Make an exact reproduction of all the data.

Collected data:
·····

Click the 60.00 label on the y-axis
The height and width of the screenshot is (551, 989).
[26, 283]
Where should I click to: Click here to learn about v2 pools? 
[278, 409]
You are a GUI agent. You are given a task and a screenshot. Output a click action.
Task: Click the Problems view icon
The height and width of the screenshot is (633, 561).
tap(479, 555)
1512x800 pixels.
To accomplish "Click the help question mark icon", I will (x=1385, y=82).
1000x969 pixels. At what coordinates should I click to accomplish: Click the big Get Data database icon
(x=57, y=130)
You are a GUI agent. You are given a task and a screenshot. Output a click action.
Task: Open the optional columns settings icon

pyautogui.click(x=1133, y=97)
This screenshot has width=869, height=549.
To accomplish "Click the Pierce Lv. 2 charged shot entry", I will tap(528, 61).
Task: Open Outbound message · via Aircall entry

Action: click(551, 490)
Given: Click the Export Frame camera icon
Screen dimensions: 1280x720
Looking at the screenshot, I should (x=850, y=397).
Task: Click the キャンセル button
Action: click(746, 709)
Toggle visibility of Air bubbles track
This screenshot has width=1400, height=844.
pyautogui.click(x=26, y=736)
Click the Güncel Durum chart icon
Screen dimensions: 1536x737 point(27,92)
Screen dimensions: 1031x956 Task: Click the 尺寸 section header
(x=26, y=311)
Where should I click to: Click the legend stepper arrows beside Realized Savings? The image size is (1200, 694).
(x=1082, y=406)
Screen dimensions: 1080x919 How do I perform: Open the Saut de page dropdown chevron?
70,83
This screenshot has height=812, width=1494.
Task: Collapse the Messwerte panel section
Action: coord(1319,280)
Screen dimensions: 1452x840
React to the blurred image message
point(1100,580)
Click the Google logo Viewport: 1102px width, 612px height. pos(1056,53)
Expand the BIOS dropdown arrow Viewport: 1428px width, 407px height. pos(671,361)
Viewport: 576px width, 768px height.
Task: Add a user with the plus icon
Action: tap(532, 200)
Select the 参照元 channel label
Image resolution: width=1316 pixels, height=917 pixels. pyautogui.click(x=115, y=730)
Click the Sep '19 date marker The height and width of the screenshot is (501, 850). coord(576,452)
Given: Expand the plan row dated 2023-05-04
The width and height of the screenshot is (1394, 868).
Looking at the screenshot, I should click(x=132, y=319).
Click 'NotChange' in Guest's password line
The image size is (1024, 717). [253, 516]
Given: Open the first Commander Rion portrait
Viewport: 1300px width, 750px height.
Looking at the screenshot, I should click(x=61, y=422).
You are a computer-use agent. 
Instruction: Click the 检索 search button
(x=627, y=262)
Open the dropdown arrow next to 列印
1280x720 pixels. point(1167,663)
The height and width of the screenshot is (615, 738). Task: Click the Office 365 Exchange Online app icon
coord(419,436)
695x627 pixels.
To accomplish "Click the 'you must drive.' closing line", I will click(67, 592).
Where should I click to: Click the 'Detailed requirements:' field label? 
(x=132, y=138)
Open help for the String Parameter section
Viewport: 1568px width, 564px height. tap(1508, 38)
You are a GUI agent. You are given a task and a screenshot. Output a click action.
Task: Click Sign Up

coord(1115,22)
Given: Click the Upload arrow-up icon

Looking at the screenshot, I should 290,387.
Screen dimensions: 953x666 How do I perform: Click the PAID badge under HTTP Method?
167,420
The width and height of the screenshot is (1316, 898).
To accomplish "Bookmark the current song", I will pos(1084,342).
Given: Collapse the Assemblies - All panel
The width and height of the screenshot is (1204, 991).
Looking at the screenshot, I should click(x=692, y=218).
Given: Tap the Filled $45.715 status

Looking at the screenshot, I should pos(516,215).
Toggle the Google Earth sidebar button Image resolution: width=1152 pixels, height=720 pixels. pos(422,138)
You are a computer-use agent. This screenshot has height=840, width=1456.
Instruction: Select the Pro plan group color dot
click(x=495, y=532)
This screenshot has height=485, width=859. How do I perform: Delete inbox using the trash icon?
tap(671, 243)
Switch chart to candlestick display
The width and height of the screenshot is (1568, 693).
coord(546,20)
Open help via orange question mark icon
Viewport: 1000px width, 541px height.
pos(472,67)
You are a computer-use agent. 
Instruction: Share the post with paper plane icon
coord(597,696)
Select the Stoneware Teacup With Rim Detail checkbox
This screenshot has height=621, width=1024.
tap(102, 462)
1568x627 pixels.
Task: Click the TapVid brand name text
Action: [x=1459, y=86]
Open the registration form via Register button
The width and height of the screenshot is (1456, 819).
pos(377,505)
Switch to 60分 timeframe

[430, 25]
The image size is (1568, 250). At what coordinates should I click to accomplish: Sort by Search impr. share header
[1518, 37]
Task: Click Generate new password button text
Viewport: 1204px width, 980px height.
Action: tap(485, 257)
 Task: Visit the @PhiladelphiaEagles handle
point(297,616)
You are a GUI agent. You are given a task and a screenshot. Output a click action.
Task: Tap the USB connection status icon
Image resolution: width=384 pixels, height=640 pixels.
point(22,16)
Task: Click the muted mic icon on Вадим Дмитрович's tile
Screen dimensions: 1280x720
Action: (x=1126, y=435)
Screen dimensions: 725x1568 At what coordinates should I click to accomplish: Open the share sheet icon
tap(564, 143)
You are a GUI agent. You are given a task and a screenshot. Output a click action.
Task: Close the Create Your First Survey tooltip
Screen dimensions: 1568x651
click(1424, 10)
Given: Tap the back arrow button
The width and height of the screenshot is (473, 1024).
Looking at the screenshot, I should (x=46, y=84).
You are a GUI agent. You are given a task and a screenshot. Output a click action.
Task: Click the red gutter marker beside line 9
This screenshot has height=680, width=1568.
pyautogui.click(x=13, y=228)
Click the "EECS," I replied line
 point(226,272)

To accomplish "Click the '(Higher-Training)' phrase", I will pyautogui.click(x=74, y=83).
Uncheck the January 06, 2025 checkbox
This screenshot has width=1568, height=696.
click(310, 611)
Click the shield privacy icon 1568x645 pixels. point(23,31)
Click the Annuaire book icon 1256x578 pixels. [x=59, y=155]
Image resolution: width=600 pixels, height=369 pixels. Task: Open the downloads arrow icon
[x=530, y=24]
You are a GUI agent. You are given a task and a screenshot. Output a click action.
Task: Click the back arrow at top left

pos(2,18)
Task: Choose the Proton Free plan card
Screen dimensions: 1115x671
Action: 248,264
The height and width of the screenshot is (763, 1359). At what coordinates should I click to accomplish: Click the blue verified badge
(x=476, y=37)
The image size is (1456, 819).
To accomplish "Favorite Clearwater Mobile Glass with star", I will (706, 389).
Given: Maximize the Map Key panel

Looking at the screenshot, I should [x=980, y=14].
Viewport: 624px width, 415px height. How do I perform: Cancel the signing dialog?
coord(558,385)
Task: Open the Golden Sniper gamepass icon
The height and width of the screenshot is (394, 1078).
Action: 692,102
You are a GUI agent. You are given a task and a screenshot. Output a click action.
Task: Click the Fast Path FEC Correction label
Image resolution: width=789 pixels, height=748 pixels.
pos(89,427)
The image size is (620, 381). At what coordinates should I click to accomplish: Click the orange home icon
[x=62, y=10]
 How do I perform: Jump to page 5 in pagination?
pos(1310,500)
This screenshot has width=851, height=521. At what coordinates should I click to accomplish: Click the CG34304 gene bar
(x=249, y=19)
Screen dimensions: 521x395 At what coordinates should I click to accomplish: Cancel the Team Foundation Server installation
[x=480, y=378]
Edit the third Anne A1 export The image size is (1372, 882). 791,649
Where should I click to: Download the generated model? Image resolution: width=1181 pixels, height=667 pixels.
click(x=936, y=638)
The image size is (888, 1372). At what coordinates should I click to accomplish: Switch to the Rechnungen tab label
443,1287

·····

RESULT FOR THIS TASK:
Click the 60.00 label on the y-axis
The height and width of the screenshot is (551, 989).
[26, 283]
Where should I click to: Click here to learn about v2 pools? 
[278, 409]
You are a GUI agent. You are given a task and a screenshot. Output a click action.
Task: Click the Problems view icon
The height and width of the screenshot is (633, 561).
tap(479, 555)
1512x800 pixels.
To accomplish "Click the help question mark icon", I will (x=1385, y=82).
1000x969 pixels. At what coordinates should I click to accomplish: Click the big Get Data database icon
(x=57, y=130)
You are a GUI agent. You are given a task and a screenshot. Output a click action.
Task: Open the optional columns settings icon

pyautogui.click(x=1133, y=97)
This screenshot has width=869, height=549.
To accomplish "Click the Pierce Lv. 2 charged shot entry", I will tap(528, 61).
Task: Open Outbound message · via Aircall entry

Action: click(551, 490)
Given: Click the Export Frame camera icon
Screen dimensions: 1280x720
Looking at the screenshot, I should (x=850, y=397).
Task: Click the キャンセル button
Action: click(746, 709)
Toggle visibility of Air bubbles track
This screenshot has width=1400, height=844.
pyautogui.click(x=26, y=736)
Click the Güncel Durum chart icon
Screen dimensions: 1536x737 point(27,92)
Screen dimensions: 1031x956 Task: Click the 尺寸 section header
(x=26, y=311)
Where should I click to: Click the legend stepper arrows beside Realized Savings? The image size is (1200, 694).
(x=1082, y=406)
Screen dimensions: 1080x919 How do I perform: Open the Saut de page dropdown chevron?
70,83
This screenshot has height=812, width=1494.
Task: Collapse the Messwerte panel section
Action: coord(1319,280)
Screen dimensions: 1452x840
React to the blurred image message
point(1100,580)
Click the Google logo Viewport: 1102px width, 612px height. pos(1056,53)
Expand the BIOS dropdown arrow Viewport: 1428px width, 407px height. pos(671,361)
Viewport: 576px width, 768px height.
Task: Add a user with the plus icon
Action: tap(532, 200)
Select the 参照元 channel label
Image resolution: width=1316 pixels, height=917 pixels. pyautogui.click(x=115, y=730)
Click the Sep '19 date marker The height and width of the screenshot is (501, 850). coord(576,452)
Given: Expand the plan row dated 2023-05-04
The width and height of the screenshot is (1394, 868).
Looking at the screenshot, I should click(x=132, y=319).
Click 'NotChange' in Guest's password line
The image size is (1024, 717). [253, 516]
Given: Open the first Commander Rion portrait
Viewport: 1300px width, 750px height.
Looking at the screenshot, I should click(x=61, y=422).
You are a computer-use agent. 
Instruction: Click the 检索 search button
(x=627, y=262)
Open the dropdown arrow next to 列印
1280x720 pixels. point(1167,663)
The height and width of the screenshot is (615, 738). Task: Click the Office 365 Exchange Online app icon
coord(419,436)
695x627 pixels.
To accomplish "Click the 'you must drive.' closing line", I will click(67, 592).
Where should I click to: Click the 'Detailed requirements:' field label? 
(x=132, y=138)
Open help for the String Parameter section
Viewport: 1568px width, 564px height. tap(1508, 38)
You are a GUI agent. You are given a task and a screenshot. Output a click action.
Task: Click Sign Up

coord(1115,22)
Given: Click the Upload arrow-up icon

Looking at the screenshot, I should 290,387.
Screen dimensions: 953x666 How do I perform: Click the PAID badge under HTTP Method?
167,420
The width and height of the screenshot is (1316, 898).
To accomplish "Bookmark the current song", I will pos(1084,342).
Given: Collapse the Assemblies - All panel
The width and height of the screenshot is (1204, 991).
Looking at the screenshot, I should click(x=692, y=218).
Given: Tap the Filled $45.715 status

Looking at the screenshot, I should pos(516,215).
Toggle the Google Earth sidebar button Image resolution: width=1152 pixels, height=720 pixels. pos(422,138)
You are a computer-use agent. This screenshot has height=840, width=1456.
Instruction: Select the Pro plan group color dot
click(x=495, y=532)
This screenshot has height=485, width=859. How do I perform: Delete inbox using the trash icon?
tap(671, 243)
Switch chart to candlestick display
The width and height of the screenshot is (1568, 693).
coord(546,20)
Open help via orange question mark icon
Viewport: 1000px width, 541px height.
pos(472,67)
You are a computer-use agent. 
Instruction: Share the post with paper plane icon
coord(597,696)
Select the Stoneware Teacup With Rim Detail checkbox
This screenshot has height=621, width=1024.
tap(102, 462)
1568x627 pixels.
Task: Click the TapVid brand name text
Action: [x=1459, y=86]
Open the registration form via Register button
The width and height of the screenshot is (1456, 819).
pos(377,505)
Switch to 60分 timeframe

[430, 25]
The image size is (1568, 250). At what coordinates should I click to accomplish: Sort by Search impr. share header
[1518, 37]
Task: Click Generate new password button text
Viewport: 1204px width, 980px height.
Action: tap(485, 257)
 Task: Visit the @PhiladelphiaEagles handle
point(297,616)
You are a GUI agent. You are given a task and a screenshot. Output a click action.
Task: Tap the USB connection status icon
Image resolution: width=384 pixels, height=640 pixels.
point(22,16)
Task: Click the muted mic icon on Вадим Дмитрович's tile
Screen dimensions: 1280x720
Action: (x=1126, y=435)
Screen dimensions: 725x1568 At what coordinates should I click to accomplish: Open the share sheet icon
tap(564, 143)
You are a GUI agent. You are given a task and a screenshot. Output a click action.
Task: Close the Create Your First Survey tooltip
Screen dimensions: 1568x651
click(1424, 10)
Given: Tap the back arrow button
The width and height of the screenshot is (473, 1024).
Looking at the screenshot, I should (x=46, y=84).
You are a GUI agent. You are given a task and a screenshot. Output a click action.
Task: Click the red gutter marker beside line 9
This screenshot has height=680, width=1568.
pyautogui.click(x=13, y=228)
Click the "EECS," I replied line
 point(226,272)

To accomplish "Click the '(Higher-Training)' phrase", I will pyautogui.click(x=74, y=83).
Uncheck the January 06, 2025 checkbox
This screenshot has width=1568, height=696.
click(310, 611)
Click the shield privacy icon 1568x645 pixels. point(23,31)
Click the Annuaire book icon 1256x578 pixels. [x=59, y=155]
Image resolution: width=600 pixels, height=369 pixels. Task: Open the downloads arrow icon
[x=530, y=24]
You are a GUI agent. You are given a task and a screenshot. Output a click action.
Task: Click the back arrow at top left

pos(2,18)
Task: Choose the Proton Free plan card
Screen dimensions: 1115x671
Action: 248,264
The height and width of the screenshot is (763, 1359). At what coordinates should I click to accomplish: Click the blue verified badge
(x=476, y=37)
The image size is (1456, 819).
To accomplish "Favorite Clearwater Mobile Glass with star", I will (706, 389).
Given: Maximize the Map Key panel

Looking at the screenshot, I should [x=980, y=14].
Viewport: 624px width, 415px height. How do I perform: Cancel the signing dialog?
coord(558,385)
Task: Open the Golden Sniper gamepass icon
The height and width of the screenshot is (394, 1078).
Action: 692,102
You are a GUI agent. You are given a task and a screenshot. Output a click action.
Task: Click the Fast Path FEC Correction label
Image resolution: width=789 pixels, height=748 pixels.
pos(89,427)
The image size is (620, 381). At what coordinates should I click to accomplish: Click the orange home icon
[x=62, y=10]
 How do I perform: Jump to page 5 in pagination?
pos(1310,500)
This screenshot has width=851, height=521. At what coordinates should I click to accomplish: Click the CG34304 gene bar
(x=249, y=19)
Screen dimensions: 521x395 At what coordinates should I click to accomplish: Cancel the Team Foundation Server installation
[x=480, y=378]
Edit the third Anne A1 export The image size is (1372, 882). 791,649
Where should I click to: Download the generated model? Image resolution: width=1181 pixels, height=667 pixels.
click(x=936, y=638)
The image size is (888, 1372). At what coordinates should I click to accomplish: Switch to the Rechnungen tab label
443,1287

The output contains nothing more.